Кюхельбекер говорит пылко, сам себя перебивая, — мысли его обгоняют слова. Кюхельбекер говорит, что и он через российскую словесность стремится образовать своих воспитанников нравственно. Среди них есть прекрасные дети, не ученики, но подлинно младшие друзья: Миша Глинка, необыкновенно способный к музыке мальчик, и шаловливый Левушка Пушкин, брат Александра, его лицейского друга, поэта. В уединенном месте у окна читает Кюхельбекер, сильно размахивая руками, стихи свои и Пушкина — оду на вольность. Совсем разгорячась, объявляет, что не в том видит свое назначение, чтобы рассказывать с кафедры существительные да прилагательные, но в том, чтобы проповедовать мысль о свободе и конституции.
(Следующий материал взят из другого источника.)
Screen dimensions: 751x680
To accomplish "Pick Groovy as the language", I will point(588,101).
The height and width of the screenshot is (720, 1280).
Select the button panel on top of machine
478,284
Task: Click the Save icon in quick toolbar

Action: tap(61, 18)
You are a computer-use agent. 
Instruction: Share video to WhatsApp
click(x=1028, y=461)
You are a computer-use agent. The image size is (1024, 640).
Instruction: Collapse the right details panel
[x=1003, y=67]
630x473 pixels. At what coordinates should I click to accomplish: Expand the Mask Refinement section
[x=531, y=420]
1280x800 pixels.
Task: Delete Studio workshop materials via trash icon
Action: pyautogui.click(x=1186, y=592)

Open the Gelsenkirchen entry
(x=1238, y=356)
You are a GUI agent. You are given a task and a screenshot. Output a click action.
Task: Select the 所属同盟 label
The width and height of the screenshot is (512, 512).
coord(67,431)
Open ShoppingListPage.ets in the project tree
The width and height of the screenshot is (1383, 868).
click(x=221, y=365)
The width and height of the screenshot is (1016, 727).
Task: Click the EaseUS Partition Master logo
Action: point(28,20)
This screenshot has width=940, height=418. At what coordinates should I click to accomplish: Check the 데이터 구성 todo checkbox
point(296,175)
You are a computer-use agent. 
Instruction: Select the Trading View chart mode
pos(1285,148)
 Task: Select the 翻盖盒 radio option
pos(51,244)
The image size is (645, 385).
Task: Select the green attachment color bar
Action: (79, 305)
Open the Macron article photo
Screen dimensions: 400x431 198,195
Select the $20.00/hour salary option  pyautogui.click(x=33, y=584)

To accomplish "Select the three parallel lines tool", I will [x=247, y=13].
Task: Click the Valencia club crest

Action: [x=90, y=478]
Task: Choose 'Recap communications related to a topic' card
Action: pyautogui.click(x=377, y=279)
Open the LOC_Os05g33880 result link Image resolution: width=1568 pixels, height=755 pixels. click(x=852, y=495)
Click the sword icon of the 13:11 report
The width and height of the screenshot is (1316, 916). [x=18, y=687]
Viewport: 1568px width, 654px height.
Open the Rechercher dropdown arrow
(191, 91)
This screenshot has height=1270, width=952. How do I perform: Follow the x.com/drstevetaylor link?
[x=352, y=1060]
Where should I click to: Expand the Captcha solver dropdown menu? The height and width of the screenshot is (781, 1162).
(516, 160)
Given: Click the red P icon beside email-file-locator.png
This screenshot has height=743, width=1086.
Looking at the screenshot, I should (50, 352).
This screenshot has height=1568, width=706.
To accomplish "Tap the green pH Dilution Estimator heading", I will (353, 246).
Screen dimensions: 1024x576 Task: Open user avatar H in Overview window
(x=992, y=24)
А в соседней мастерской Федор Иордан, добродушный юноша, лежит день-деньской грудью на медной доске, режет гравюру с картины давно почившего адъюнкт-профессора Соколова «Меркурий усыпляет Аргуса». Радуется удачному штришку, пьет декокт для укрепления здоровья, просит бога даровать ему умение и силы, — мир видится ему ульем, собранным из тихих клетушек, в которых каждый терпеливо гнет спину над своей доской. После, в воспоминаниях, он напишет, как 14 декабря 1825 года вышел на улицу и, услышав крики «Да здравствует конституция!», спросил в неведении, ибо «этому слову нас никогда не учили», что за «конституция» такая. Узнал от какого-то шутника, что это-де «жена великого князя Константина Павловича», и, успокоенный, побрел дальше, глядя по сторонам и не в силах «придумать, что это значит».

Александр Бестужев показывал Карлу камень, привезенный из Помпеи, — застывшая лава приняла форму чаши, которую некогда заполнила. Карл думал, что горячая сегодняшняя жизнь, заполняя человека, после не уходит из него, но, застывая в памяти, остается в нем навсегда.

Петербургский Большой театр, в 1811 году поврежденный пожаром, вновь открылся в начале 1818-го. Пока отстраивали Большой, русская труппа играла в театре на Дворцовой площади, который называли Новым. Тон в зале задавали молодые люди, знавшие цену слову, те, что приходили на балы, не снимая шпаги, и не садились за ломберные столы, этим также подчеркивая важность своей серьезной беседы. В театре молодые люди занимали места в креслах слева и называли себя «левым флангом». С «левого фланга» разлетались по театру остроты, суждения, толки, иной раз — листки с эпиграммами и памфлетами. Молодые завсегдатаи гордились русской сценой, шумом рукоплесканий встречали и провожали Яковлева и Семенову, про французов, недавно недосягаемых, говорили саркастически, что Россия отняла у них лавры Марса, теперь же оспорит лавры Аполлона.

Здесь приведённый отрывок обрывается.